Direkt nach dem Seitenwechsel ging der Matchplan der Fliedener dann auf. Fabian Schaub setzte sich nach einem Einwurf auf der rechten Seite in unwiderstehlicher Manier durch und flankte auf Patrick Broschke. Der legte sich den Ball vor, siegte im Zweikampf mit Sebastian Sonnenberger und netzte zum 1:0 (47.). „Natürlich ein tolles Gefühl, dass ich endlich ein Tor geschossen habe. Mir hat der Platz in der Sturmspitze gut getan“, so der Torschütze. Nach der Führung stellte Voll aber wieder auf 4-2-3-1 um. „Patrick musste wieder auf die rechte Seite, wir wollten defensiver stehen“, erklärte Fliedens Trainer.
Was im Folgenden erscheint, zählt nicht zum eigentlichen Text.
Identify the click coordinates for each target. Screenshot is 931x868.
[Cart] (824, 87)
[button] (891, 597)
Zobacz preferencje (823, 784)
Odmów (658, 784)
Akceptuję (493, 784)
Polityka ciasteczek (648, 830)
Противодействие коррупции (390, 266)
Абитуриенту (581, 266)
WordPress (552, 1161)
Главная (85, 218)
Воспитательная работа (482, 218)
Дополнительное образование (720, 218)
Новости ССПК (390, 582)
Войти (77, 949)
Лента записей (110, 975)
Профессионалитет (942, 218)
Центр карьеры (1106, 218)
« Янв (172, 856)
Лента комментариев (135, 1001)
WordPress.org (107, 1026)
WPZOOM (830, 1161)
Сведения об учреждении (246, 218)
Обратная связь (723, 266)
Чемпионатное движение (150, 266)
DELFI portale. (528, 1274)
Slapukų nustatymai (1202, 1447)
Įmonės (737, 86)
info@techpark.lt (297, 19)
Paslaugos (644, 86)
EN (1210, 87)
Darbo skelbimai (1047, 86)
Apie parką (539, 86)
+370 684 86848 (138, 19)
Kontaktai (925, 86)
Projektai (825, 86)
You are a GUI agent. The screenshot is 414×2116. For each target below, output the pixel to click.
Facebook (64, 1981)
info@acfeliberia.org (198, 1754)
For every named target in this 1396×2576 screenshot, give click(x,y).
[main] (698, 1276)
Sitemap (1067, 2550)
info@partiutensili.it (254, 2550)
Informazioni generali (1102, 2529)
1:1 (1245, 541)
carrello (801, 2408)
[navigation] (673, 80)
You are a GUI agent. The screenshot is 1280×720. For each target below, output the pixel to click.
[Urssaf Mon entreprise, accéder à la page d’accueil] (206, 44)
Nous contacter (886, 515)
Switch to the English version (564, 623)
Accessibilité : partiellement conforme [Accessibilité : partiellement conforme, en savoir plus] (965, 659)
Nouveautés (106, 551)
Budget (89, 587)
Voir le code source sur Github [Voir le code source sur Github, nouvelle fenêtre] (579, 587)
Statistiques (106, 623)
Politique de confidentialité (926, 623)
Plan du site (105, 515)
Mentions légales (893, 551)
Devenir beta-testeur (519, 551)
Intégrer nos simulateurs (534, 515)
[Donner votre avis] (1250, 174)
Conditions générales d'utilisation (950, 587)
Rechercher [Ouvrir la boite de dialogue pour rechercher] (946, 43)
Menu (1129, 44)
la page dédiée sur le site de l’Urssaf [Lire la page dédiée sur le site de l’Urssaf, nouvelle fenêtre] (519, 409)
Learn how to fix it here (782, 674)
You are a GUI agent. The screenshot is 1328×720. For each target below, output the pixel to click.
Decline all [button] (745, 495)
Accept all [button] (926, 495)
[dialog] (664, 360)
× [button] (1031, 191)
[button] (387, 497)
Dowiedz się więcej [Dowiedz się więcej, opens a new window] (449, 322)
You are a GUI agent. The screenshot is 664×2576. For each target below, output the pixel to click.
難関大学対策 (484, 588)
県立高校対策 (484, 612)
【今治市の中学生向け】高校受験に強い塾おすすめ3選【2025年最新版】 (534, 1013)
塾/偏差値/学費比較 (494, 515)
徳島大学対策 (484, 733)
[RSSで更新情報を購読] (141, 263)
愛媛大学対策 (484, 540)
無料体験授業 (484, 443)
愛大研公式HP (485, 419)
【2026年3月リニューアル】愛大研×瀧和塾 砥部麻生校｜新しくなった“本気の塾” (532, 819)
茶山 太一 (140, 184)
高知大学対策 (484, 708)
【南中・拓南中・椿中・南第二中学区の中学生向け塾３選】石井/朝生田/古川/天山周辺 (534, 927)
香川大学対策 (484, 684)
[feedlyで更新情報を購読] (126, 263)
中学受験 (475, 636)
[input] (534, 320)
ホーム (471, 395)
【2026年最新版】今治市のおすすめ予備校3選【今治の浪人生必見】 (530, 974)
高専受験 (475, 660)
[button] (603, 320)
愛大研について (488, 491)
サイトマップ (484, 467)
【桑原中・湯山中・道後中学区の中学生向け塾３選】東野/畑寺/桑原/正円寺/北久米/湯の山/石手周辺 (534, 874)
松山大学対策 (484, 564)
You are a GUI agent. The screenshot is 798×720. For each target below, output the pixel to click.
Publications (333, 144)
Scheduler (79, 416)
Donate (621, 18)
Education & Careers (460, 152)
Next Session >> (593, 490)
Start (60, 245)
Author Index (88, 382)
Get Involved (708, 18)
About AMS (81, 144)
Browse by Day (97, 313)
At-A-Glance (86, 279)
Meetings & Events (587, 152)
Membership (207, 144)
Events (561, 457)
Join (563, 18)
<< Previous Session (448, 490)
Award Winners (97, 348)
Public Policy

Lehnerz hatte nun deutlich mehr Ballbesitz und nach 55 Minuten auch endlich die erste echte Torchance: Mistretta steckte auf Rummel durch, der aus spitzem Winkel an Keeper Jonas Ritzel scheiterte – der Lehnerzer Stürmer musste kurze Zeit später ausgewechselt werden, weil er einen Schlag auf die verletzte Hand bekommen hat. Eine weitere Chance hatte Patrick Lesser, der ebenfalls aus spitzem Winkel nicht zum Erfolg kam (66.). Die unbestritten größte Möglichkeit vergab wie erwähnt Broschke, der das Spiel somit offen hielt.

Ausgleichstorschütze Patrick Schaaf war schlussendlich mit dem Punkt zufrieden: „Nach der Pause machen wir indivuelle Fehler, die Flieden natürlich in die Karten spielen. Dennoch hatten auch wir ein paar Möglichkeiten, den Ausgleich zu erzielen. Dass der Freistoß am Ende reingeht, ist sicher glücklich, aber auch das muss man sich erarbeiten. Wir können mit 1:1 ganz gut leben, andere hätten die Punkte sicher eher gebraucht.“

DIE STATISTIK ZUM SPIEL:

Zuschauer: 700.

Tore: 0:1 Patrick Broschke (47.), 1:1 Patrick Schaaf (90.+1).